▶ Estratto selezionato:
========================

Per gli impianti alimentati da biomassa proveniente dalla filiera corta il
nuovo certificato «agricolo» prevede un coefficiente moltiplicativo pari a
1,8 e una tariffa omnicomprensiva di 300 euro/MWh.
Dopo un tribolato iter parlamentare lo scorso 28 novembre sono stati
finalmente approvati i nuovi certificati verdi di tipo «agricolo», previsti
nella conversione in legge con modificazioni del dlgs 159/2007, meglio
conosciuto come «Collegato alla Finanziaria». Si tratta di una forma di
incentivo previsto per la produzione di energia elettrica mediante impianti
alimentati da biomasse e biogas che presenta caratteristiche innovative e
molto interessanti sotto il profilo economico, in particolare per il settore
agricolo, se lo saprà utilizzare con lungimiranza.
Questa forma di sostegno può essere riconosciuta a precise condizioni:
- che le biomasse e il biogas derivino da prodotti agricoli, da allevamento
e forestali, inclusi i sottoprodotti come ad esempio i residui delle
colture, ramaglie e potature derivanti dall’attività agricola e
selvicolturale, liquami zootecnici e altro;
- che questi prodotti siano ottenuti nell’ambito di intese di filiera o
contratti quadro così come disciplinati dagli articoli 9 e 10 del dlgs
102/2005, oppure da filiere corte, cioè quelle in cui i prodotti sono
ricavati entro un raggio di 70 km dall’impianto che li utilizza per generare
elettricità.
Per beneficiare dell’incentivo è necessario che la produzione di energia
elettrica da fonti rinnovabili sia stata autorizzata successivamente al
31-12-2007. La legge prevede due categorie distinte di incentivo a seconda
della potenza elettrica degli impianti: superiori o inferiori a 1 MW.
Impianti di oltre 1 MW
Nel primo caso la forma del beneficio economico viene calcolata per ciascun
impianto attraverso il riconoscimento di certificati verdi (uno per ogni MWh)
in numero pari all’energia elettrica prodotta nell’anno precedente,
moltiplicata per il coefficiente 1,8.

========================

▶ Compiti assegnati:
**1)** Nell'estratto sui certificati verdi agricoli, entro quale distanza dall'impianto devono essere ricavati i prodotti perché si parli di filiera corta?
**2)** Spiega, in base all'estratto sui certificati verdi agricoli, come si determina il numero di certificati verdi riconosciuti agli impianti di oltre 1 MW.
**3)** Prosegui l'estratto sui certificati verdi agricoli dal punto in cui si interrompe.
Le voci provengono da una fonte diversa dall'estratto sui certificati verdi agricoli.

▶ Dati forniti:
========================

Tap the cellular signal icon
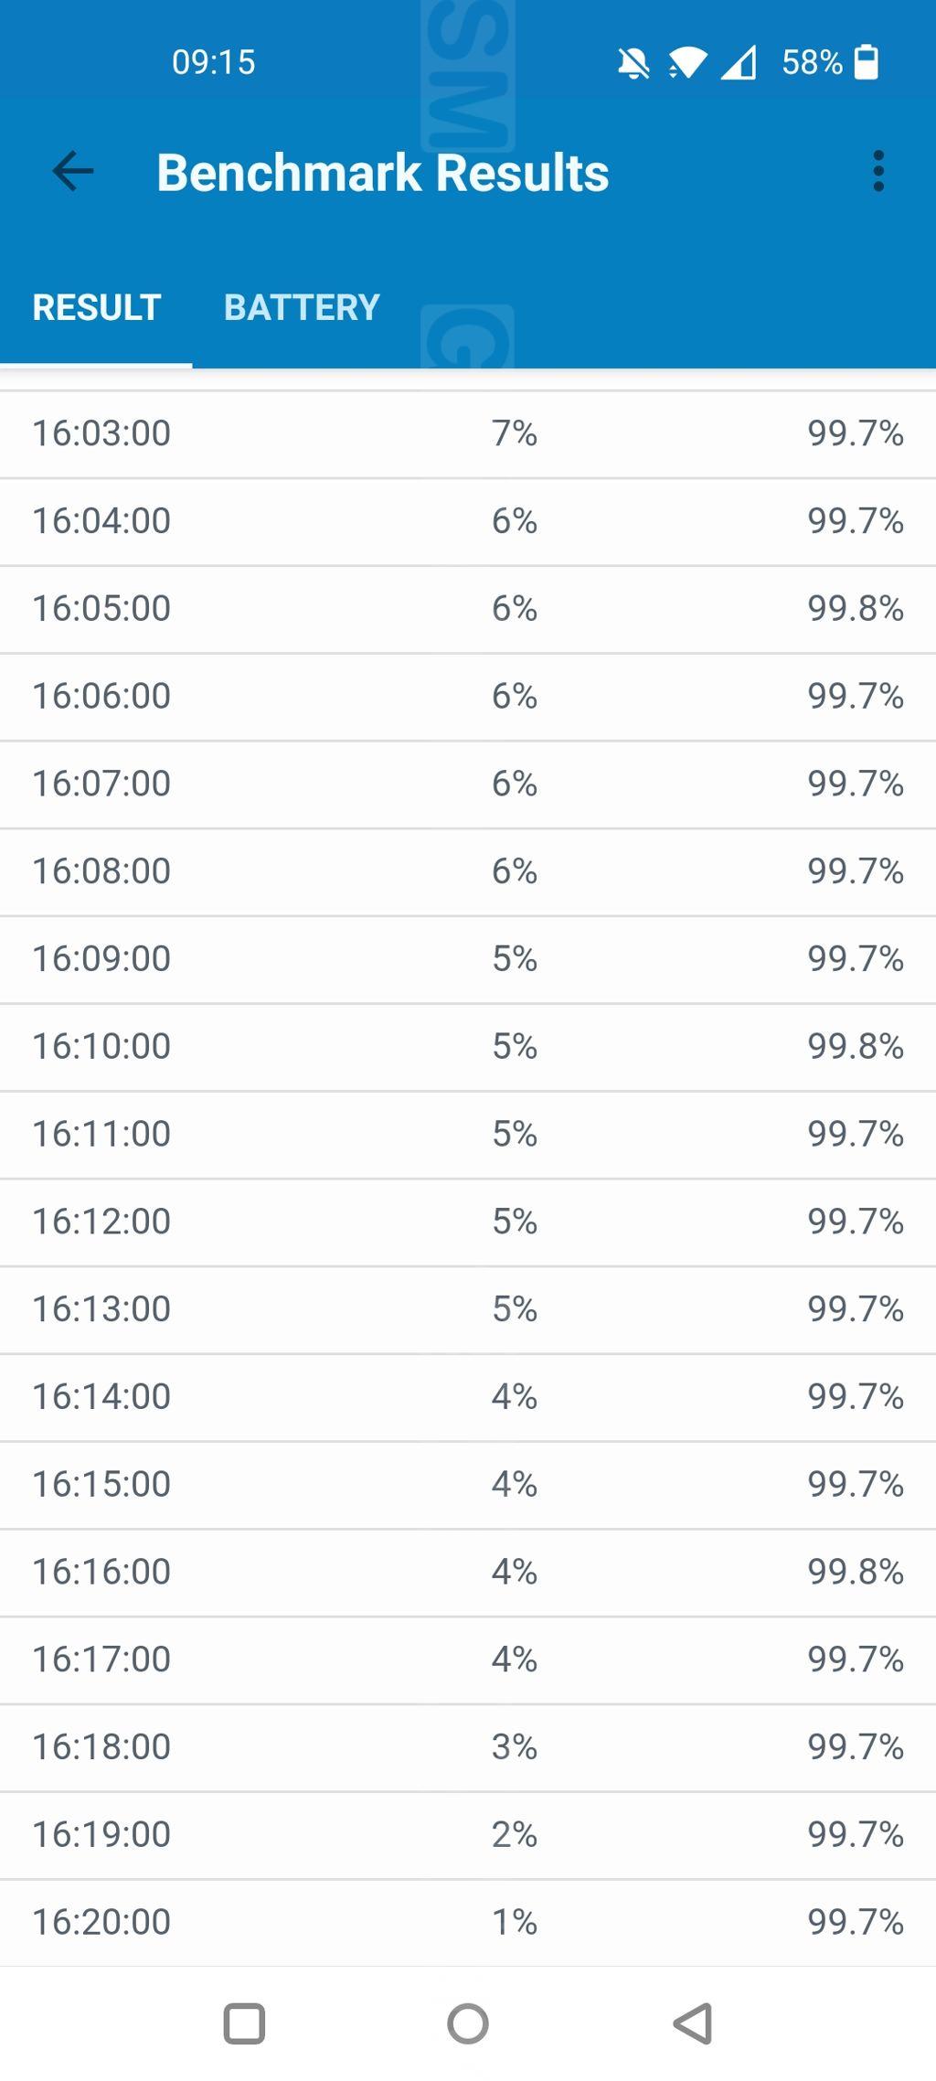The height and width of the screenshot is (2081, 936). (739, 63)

========================

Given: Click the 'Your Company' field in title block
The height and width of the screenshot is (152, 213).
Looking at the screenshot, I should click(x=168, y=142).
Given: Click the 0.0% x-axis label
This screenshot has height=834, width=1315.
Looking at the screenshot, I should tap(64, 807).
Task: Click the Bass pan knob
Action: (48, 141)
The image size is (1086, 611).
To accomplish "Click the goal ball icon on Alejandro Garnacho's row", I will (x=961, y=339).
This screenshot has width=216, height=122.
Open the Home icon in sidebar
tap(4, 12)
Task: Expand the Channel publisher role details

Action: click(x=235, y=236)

========================

▶ Risposte:
**1)** Entro un raggio di 70 km dall'impianto che li utilizza per generare elettricità.

**2)** A ciascun impianto si riconosce un certificato verde per ogni MWh. Il numero dei certificati è pari all'energia elettrica prodotta nell'anno precedente, moltiplicata per il coefficiente 1,8.

**3)**
Per tradurre in pratica un meccanismo così poco chiaro poniamo il caso di
un’azienda agricola che nel gennaio 2008 abbia realizzato un impianto a
biogas con potenza elettrica di 1,5 MW, alimentato con liquami zootecnici e
insilato di mais prodotti nella stessa azienda, quindi una filiera
decisamente corta. Durante il 2008 l’impianto produce 10.500 MWh (1,5 MW u
7.000 ore di funzionamento). Nell’anno successivo avrà diritto a 18.900
certificati verdi (10.500 u 1,8). A questo punto è necessario dare un valore
a ciascun certificato verde.
Ogni anno il Gse (Gestore servizi elettrici) pubblica il valore di
riferimento del certificato, che per il 2007 è pari a 137,49 euro/MWh,
prezzo che va a incidere nella trattativa della compravendita dei
certificati stessi. Ipotizzando che nella contrattazione si riesca a
ottenere un valore effettivo di vendita di 125 euro/MWh, il titolare
dell’azienda agricola potrebbe incassare nel 2009, 2.362.500 euro da
certificati verdi.
È utile mettere in evidenza che l’art. 30-bis della Finanziaria 2008, al
comma 7, prevede che a partire dallo stesso anno, e fino al raggiungimento
dell’obiettivo minimo della copertura del 25% del consumo interno di energia
elettrica da fonti rinnovabili, il Gse, su richiesta del produttore, ritiri
i certificati verdi in scadenza nell’anno, oltre a quelli necessari ad
assolvere all’obbligo della quota minima, a un prezzo medio pari a quello
riconosciuto nell’anno precedente dal Gestore del mercato elettrico.
Ciò significa che non si correrà alcun rischio di mancato collocamento dei
certificati considerato, in pratica, l’obbligo di ritiro del Gse. Anche gli
aspetti di negoziazione ne potranno trarre beneficio.
Impianti sotto 1 MW
Per gli impianti di potenza elettrica non superiore a 1 MW il produttore ha
diritto, in alternativa ai certificati verdi e su specifica richiesta, a una
tariffa fissa omnicomprensiva pari a 0,30 euro per ogni kWh. In pratica si
tratta di un meccanismo simile al «conto energia» applicato attualmente
all’energia elettrica prodotta dai pannelli fotovoltaici.
Esemplificando, in un’azienda agricola con lo stesso impianto a biogas del
caso precedente, ma della potenza elettrica di 500 kW, i risultati economici
dell’incentivo sarebbero i seguenti: 3.500 MWh prodotti all’anno
moltiplicati per 300 euro/MWh = 1.050.000 euro/anno.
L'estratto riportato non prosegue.